1 medium (approx 2-3/4" long, 2-1/2" dia) Peppers sweet green raw
1 medium (approx 2-3/4" long, 2-1/2" dia) Peppers sweet red raw
2 tsp Olive or extra virgin olive oil
4 oz Beef ground 85% lean 15% fat raw
1/4 tsp Cumin seed ground or whole
3/4 cup shredded Mexican blend cheese
- Cut the bell peppers through the stem into sixths, remove the stem and seeds. Transfer to a large microwave-safe bowl, add the water. Cover and microwave until the pepper pieces are tender, about 4 minutes. Let cool slightly. Line a baking sheet with aluminum foil. Arrange the pepper wedges close together on the baking sheet, cut sides-up.

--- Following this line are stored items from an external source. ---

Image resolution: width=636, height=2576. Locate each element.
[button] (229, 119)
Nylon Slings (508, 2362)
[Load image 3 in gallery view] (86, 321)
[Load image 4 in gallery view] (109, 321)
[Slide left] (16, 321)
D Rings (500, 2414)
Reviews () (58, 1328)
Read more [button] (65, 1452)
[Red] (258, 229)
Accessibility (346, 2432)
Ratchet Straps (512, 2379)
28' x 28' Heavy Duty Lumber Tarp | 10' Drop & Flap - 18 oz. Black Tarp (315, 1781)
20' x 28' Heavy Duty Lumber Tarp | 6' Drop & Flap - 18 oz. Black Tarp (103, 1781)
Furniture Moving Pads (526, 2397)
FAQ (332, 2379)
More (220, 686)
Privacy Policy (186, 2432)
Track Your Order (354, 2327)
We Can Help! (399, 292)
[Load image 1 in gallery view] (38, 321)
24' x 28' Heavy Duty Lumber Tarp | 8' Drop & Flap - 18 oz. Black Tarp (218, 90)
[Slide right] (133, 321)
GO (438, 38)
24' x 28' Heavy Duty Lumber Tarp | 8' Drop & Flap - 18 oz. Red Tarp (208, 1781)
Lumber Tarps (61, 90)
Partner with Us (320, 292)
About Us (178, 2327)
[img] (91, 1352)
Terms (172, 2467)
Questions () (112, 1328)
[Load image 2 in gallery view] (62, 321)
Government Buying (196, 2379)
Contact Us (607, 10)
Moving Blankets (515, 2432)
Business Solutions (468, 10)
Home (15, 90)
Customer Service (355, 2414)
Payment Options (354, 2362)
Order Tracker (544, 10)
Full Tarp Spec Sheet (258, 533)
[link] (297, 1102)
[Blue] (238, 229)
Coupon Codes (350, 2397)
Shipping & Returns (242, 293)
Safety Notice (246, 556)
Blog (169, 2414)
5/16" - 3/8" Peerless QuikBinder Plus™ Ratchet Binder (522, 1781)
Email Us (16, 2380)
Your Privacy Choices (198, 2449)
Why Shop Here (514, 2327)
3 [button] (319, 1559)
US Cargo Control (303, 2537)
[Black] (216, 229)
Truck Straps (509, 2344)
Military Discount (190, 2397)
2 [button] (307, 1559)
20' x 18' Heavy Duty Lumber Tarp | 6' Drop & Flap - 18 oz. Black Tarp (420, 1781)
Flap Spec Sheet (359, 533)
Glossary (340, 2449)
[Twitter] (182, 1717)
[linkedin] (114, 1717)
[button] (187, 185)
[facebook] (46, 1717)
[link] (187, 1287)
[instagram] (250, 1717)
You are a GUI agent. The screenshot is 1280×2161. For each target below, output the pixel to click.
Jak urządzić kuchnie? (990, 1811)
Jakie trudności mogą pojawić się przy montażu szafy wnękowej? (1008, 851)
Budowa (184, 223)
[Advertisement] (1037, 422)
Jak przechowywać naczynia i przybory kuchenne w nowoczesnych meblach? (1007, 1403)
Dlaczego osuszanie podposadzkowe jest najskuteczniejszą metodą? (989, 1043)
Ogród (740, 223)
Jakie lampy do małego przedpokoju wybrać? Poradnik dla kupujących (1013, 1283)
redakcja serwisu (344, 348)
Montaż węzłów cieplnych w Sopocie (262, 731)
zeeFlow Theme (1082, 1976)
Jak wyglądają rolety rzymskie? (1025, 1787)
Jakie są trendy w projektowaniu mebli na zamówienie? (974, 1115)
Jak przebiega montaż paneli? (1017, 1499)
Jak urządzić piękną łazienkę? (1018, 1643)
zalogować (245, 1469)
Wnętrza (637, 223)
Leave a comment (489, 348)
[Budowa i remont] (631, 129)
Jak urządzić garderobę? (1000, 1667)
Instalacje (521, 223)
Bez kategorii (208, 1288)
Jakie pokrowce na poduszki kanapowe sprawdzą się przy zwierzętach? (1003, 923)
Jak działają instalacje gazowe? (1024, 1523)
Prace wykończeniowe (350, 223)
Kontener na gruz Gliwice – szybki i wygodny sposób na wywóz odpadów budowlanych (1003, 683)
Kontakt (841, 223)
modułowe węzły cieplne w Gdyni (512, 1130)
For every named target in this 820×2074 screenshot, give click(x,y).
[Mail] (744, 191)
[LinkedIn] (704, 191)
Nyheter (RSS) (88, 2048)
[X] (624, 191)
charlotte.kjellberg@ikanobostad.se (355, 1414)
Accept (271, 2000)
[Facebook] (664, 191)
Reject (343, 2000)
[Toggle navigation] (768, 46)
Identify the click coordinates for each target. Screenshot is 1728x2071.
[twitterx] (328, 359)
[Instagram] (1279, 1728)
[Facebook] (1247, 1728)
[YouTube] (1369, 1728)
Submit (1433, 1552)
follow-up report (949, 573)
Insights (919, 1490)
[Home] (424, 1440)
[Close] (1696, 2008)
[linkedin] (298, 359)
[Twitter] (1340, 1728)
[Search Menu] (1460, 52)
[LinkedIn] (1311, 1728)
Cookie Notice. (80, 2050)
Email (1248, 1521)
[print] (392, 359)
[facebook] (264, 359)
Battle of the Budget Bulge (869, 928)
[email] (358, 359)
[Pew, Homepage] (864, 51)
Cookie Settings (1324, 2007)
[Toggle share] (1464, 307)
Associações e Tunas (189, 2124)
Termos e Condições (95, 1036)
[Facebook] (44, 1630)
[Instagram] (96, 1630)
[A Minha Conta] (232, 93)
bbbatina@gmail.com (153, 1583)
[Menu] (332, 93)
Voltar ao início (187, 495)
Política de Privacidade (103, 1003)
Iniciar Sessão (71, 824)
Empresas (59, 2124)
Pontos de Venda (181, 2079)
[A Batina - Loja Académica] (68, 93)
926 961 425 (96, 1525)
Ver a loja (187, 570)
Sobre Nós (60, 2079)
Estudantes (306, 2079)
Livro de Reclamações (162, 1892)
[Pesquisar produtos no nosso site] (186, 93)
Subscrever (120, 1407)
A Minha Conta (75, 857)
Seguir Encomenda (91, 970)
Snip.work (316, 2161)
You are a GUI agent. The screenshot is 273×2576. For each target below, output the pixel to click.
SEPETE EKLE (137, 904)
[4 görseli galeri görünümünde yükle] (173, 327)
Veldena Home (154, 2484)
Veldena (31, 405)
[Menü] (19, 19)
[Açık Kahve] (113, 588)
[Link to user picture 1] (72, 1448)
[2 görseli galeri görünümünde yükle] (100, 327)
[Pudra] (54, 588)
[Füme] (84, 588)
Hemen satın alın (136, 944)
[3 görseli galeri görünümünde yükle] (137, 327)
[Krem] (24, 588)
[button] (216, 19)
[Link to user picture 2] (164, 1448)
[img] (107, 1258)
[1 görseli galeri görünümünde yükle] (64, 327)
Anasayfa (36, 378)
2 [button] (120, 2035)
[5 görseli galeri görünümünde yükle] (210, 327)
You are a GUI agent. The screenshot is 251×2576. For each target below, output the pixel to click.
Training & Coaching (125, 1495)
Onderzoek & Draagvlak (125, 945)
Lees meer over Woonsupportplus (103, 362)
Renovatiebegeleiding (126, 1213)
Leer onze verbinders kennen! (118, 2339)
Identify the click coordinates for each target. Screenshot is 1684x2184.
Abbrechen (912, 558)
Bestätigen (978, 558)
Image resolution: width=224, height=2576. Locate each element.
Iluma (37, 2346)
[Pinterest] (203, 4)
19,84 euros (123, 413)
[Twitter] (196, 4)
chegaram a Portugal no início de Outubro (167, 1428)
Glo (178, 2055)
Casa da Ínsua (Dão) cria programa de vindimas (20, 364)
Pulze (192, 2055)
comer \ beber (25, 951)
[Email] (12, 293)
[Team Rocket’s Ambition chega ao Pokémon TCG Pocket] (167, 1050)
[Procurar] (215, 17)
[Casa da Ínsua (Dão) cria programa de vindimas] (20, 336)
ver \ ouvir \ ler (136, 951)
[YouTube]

- Heat the oil in a large nonstick skillet over medium-high heat. Add the ground beef, chili powder, cumin and salt and cook, stirring and breaking up into bite-size pieces, until browned and cooked through, about 4 minutes.
- Preheat the broiler. Spoon some beef mixture onto each pepper piece. Sprinkle with cheese and broil until the cheese melts, about 1 minute.
You can top with guacamole, salsa, or sour cream. These additions are not already part of the recipe so need to be added when tracking.